Many fans are peeved about the decline, and the team's future is a great unknown. The longest-tenured Yankees after Jeter are the currently suspended and reviled Alex Rodriguez (ten years), and a trio of unheralded players who have either already turned 30 or are approaching it: Brett Gardner, David Robertson, and Francisco Cervelli (six years). The only one who will definitely be back next year is Gardner, and while people like Gardner, he's not the same franchise icon as Jeter. There are no ready-made successors to pass the torch onto as the Yankees' most iconic player the way that Lou Gehrig was when the Yankees traded Babe Ruth after the 1934 season, or the way that Yogi Berra and Mickey Mantle were when Joe DiMaggio retired in 1951.
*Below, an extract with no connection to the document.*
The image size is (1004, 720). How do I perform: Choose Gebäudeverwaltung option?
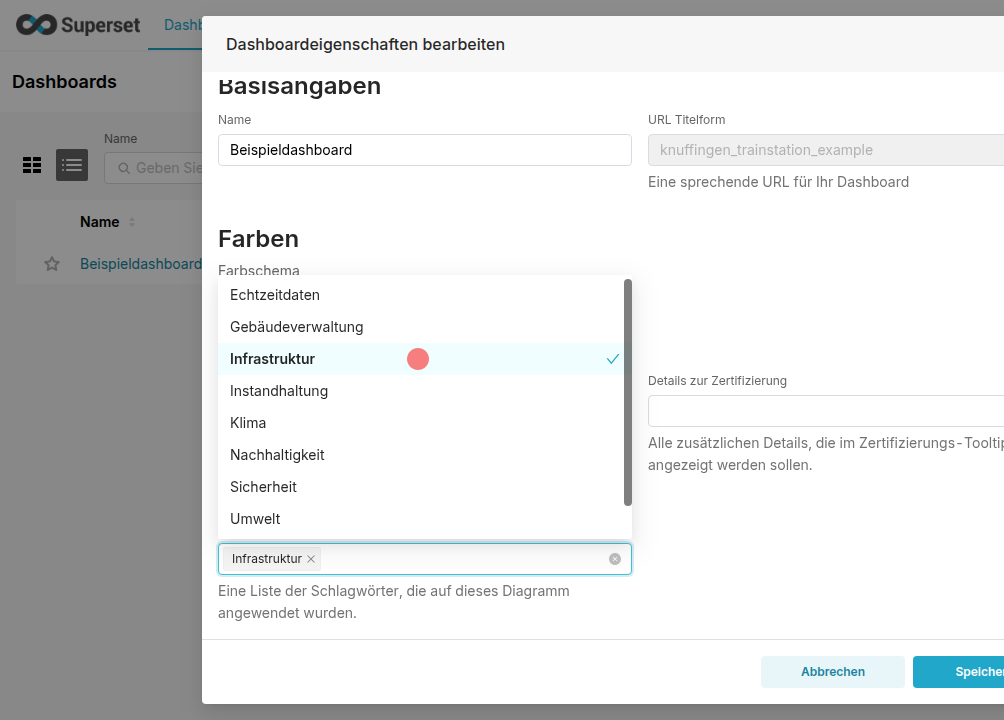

Mantle's later departure from the game might resemble Jeter's the most. Although in hindsight, Mantle's final season statistics were quite good (as opposed to Jeter) given that he was playing during the "Year of the Pitcher" when a normally-disappointing .237/.385/.398 triple slash actually meant a potent 143 OPS+, people didn't think of that at the time. They saw Mantle as an even more broken-down version of his former self, now so ravaged by injuries that he was restricted to first base instead of his legendary center field position. Mantle's .237 average meant that people saw him leaving the game on a sad note, and that was only punctuated by the players around him. Mantle himself often said that it was weird for him at first base seeing the much-maligned Horace Clarke at second, Gene "Stick" Michael at shortstop, Bobby Cox (yes, that Bobby Cox) at third base and wondering "Man, where'd everybody go?"
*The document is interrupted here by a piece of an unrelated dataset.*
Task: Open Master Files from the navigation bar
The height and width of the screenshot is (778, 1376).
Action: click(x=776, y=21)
The 1968 Yankees finished a few games over .500 at 83-79, in distant fifth place out of the 10 teams in the AL. Their run differential was +5, and their stats ranked in the middle of the pack among their competitors. They were basically the definition of mediocrity, and their best hopes for the future were pitcher Mel Stottlemyre, outfielder Roy White, and Mantle's soon-to-be successor in center, Bobby Murcer, who was away serving in the military. Former championship manager Ralph Houk led the motley crew of mediocrity, just as former championship manager Joe Girardi does now. There were no people to hand the franchise off to, and the CBS ownership was inspiring nobody.
Fortunately, there seem to be a few more hopes than what the '68 team had. The Yankees are crossing their fingers that Masahiro Tanaka can avoid Tommy John surgery, and when he was pitching in the first half, he was as exciting as any pitcher in baseball. Gardner's their best overall position player, rookie Dellin Betances has been straight-up nasty in the bullpen, and there are some intriguing prospects who could be knocking on the door of the majors soon in second baseman Rob Refsnyder, first baseman Greg Bird, outfielder Aaron Judge, pitcher Luis Severino, and more.
Nonetheless, it can be a challenge escaping the feeling of melancholy as Jeter's career winds to a close with a mediocre team around him. Hopefully it won't take the Yankees eight years after his retirement to return to the postseason the way they did when Mantle called it quits. Someone will take the baton from from Jeter's hand at some point, just as future captain Thurman Munson eventually took it from Mantle--it's just an anxious time for Yankees fans waiting to see who will be the leader of the new Yankees as they march on into the great unknown.